Emerson May is “the good girl.” She’s the perfect daughter, the caring friend, the animal shelter volunteer. But when her best friend’s brother breaks into her room, his hands covered in blood, she doesn’t scream or call the cops. Because when Deacon smiles at her, Emmie doesn’t want to be good… The whole town believes notorious troublemaker Deacon is guilty of assaulting his father. Only Emmie knows a secret that could set him free. But if she follows her heart, she could be trusting a killer…
You can’t always trust the boy next door.
Jen: What are some some scary influences (books, movies, TV shows, real life phobias, etc.) that inspire you as you are writing?
Natalie: I’ve always gravitated towards books, movies, and television shows with very high stakes, often a paranormal or scary element, and really fast pacing. I also really enjoy books where you can’t figure out exactly what’s going on and you’re desperate to pull the different threads until something makes sense. And I do like a bit of romance on the side, but none of those elements seem to guarantee my satisfaction. I admit I’m picky, but it has everything to do with characters.
Jen: I definitely saw all those threads to pull in My Secret to Tell, and I loved the setting of this book too. Thanks for stopping by!
Excerpt from My Secret to Tell:
My name lands somewhere between a hiccup and a sob, and my feet stall out on the sidewalk in front of my house. I adjust my grip on the phone, hoping I misheard her tone. This doesn’t sound like Chelsea. This voice is breathless.
“I’m here,” I say. “What’s up? You don’t sound right.”

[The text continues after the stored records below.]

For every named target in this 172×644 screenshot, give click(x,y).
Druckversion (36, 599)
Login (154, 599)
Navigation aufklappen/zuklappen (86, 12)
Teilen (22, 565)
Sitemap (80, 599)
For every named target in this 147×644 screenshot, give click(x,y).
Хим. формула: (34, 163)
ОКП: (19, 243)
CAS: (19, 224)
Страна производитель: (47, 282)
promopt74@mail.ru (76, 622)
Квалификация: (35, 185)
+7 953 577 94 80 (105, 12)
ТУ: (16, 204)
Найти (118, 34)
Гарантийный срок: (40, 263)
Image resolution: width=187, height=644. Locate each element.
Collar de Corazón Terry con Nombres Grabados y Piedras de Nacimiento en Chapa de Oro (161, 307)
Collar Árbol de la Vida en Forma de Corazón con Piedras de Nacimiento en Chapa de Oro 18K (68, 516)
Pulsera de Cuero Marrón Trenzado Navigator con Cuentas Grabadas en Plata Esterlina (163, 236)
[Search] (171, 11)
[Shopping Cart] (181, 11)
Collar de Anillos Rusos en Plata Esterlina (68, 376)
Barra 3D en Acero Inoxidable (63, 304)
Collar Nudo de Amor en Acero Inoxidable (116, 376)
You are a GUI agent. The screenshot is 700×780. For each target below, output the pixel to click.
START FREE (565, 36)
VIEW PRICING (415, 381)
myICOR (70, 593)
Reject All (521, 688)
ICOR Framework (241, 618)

“I’m not.” She takes a shuddery breath.
My shirt’s sticking to my back and cicadas are click-buzzing the end of another blistering day, but I go cold. Something’s wrong.
Wrong, wrong, wrong.
“It’s my dad, Emmie,” she says. I can tell she’s crying.
I grab my chest. It’s too tight. Burning. “What happened?”

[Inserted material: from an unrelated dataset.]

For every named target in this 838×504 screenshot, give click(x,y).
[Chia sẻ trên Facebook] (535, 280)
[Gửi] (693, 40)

Her words all tumble out on top of one another, interrupted by shaky breaths. I try to pick out pieces that make sense. “He’s hurt—bleeding—we’re behind the ambulance and I can’t—he’s not—someone attacked him.”

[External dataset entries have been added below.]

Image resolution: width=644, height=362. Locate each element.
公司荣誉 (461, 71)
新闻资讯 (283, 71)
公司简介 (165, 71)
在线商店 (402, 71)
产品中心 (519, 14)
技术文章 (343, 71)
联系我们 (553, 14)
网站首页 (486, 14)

I start climbing the porch steps, because she’ll need me. I’m her best friend, so I should be there. I need to change clothes and go. “You’re on the way to the hospital, right? They’ll help him there.”
Another sharp breath. “I don’t know if they can. He’s so bad. So bad.”
My heart clenches. “Where are you?”
“We’re almost there. Joel’s with me.”
“Okay, good. I’m coming,” I say, crossing my porch and hauling my front door open. “Let me just call Mom. I’ll borrow the car.”
Chelsea’s still crying when I storm down the hallway toward my bedroom.
“Emmie, I can’t find Deacon…”
“Your brother never answers his phone,” I say, pushing open my door. “I’ll run by the docks first and—”
“No. No, he was there. He was at the house.”
Chelsea makes a strangled sound, and I notice the liquid-thick heat in my bedroom. The kind of heat that tells me the air conditioner is broken. Or my window is open.
My gaze drags to my fluttering white curtains, to the dark smudge on the windowsill.
Chelsea’s voice goes low and raspy. “He ran, Emmie. God, he was there with Dad. He was in the house, but he ran.”
I swivel with an invisible fist lodged in my throat. My bathroom door is open, a red-black smudge beneath the knob.
My mouth goes dry, my pulse thumping slower than it should. Then I see the blood on the floor by my sink, and my heart tumbles end over end.
“We’re here. I’ll call soon,” Chelsea says and hangs up.
I see him, his back to my tub and his dark head bowed on one bent knee. Oh God.
He’s covered in blood. It’s on his legs, his hands. Dripping onto my white tile floor. He looks up, and my heart goes strangely steady.
I take a breath that tastes like purpose. “Deacon?”